= Beginning of Section =

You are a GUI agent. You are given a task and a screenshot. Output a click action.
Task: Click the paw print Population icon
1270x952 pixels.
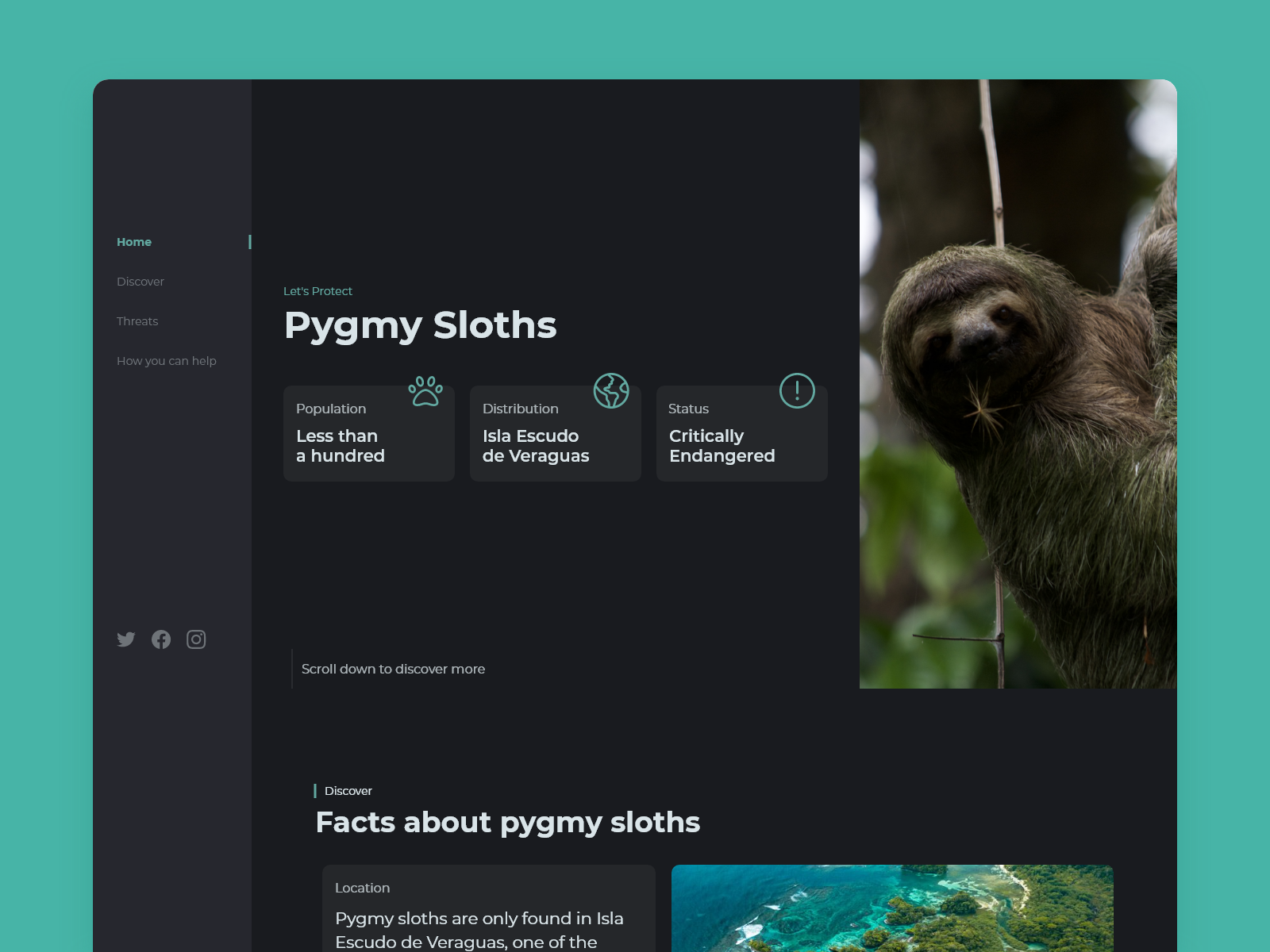click(425, 391)
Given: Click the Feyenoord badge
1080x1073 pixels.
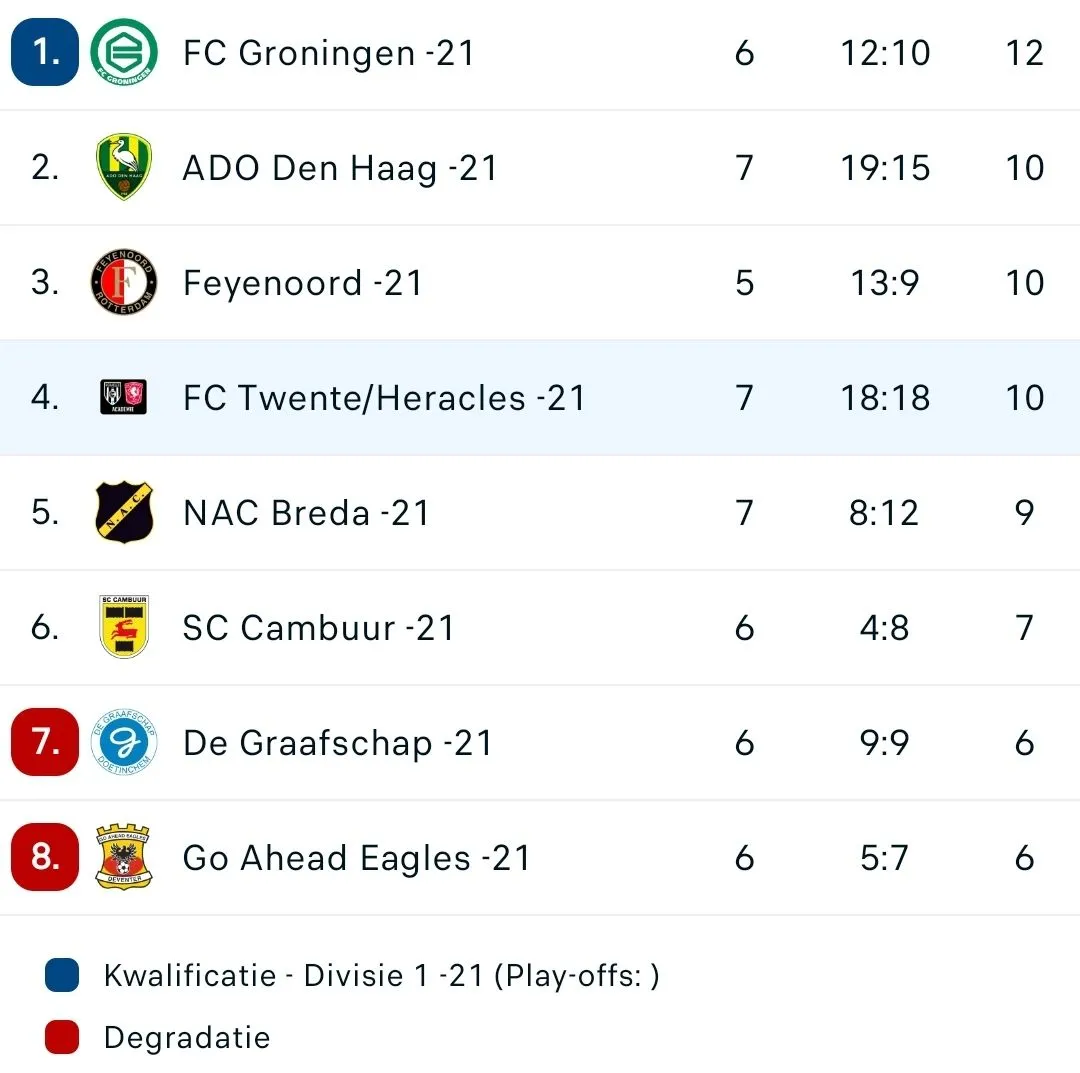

= End of Section =

▶ [Required work]
Your reply should restate the data above word for word and contain no pictures.

▶ [Solution for this exercise]
You are a GUI agent. You are given a task and a screenshot. Output a click action.
Task: Click the paw print Population icon
1270x952 pixels.
click(425, 391)
Given: Click the Feyenoord badge
1080x1073 pixels.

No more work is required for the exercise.